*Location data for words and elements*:
====================

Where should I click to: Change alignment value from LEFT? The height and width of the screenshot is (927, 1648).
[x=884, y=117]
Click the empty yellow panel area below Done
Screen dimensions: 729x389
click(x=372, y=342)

====================

*WRITTEN REQUEST*:
Copy every entry above word for word, with nothing changed or left out.

*WRITTEN REPLY*:
Where should I click to: Change alignment value from LEFT? The height and width of the screenshot is (927, 1648).
[x=884, y=117]
Click the empty yellow panel area below Done
Screen dimensions: 729x389
click(x=372, y=342)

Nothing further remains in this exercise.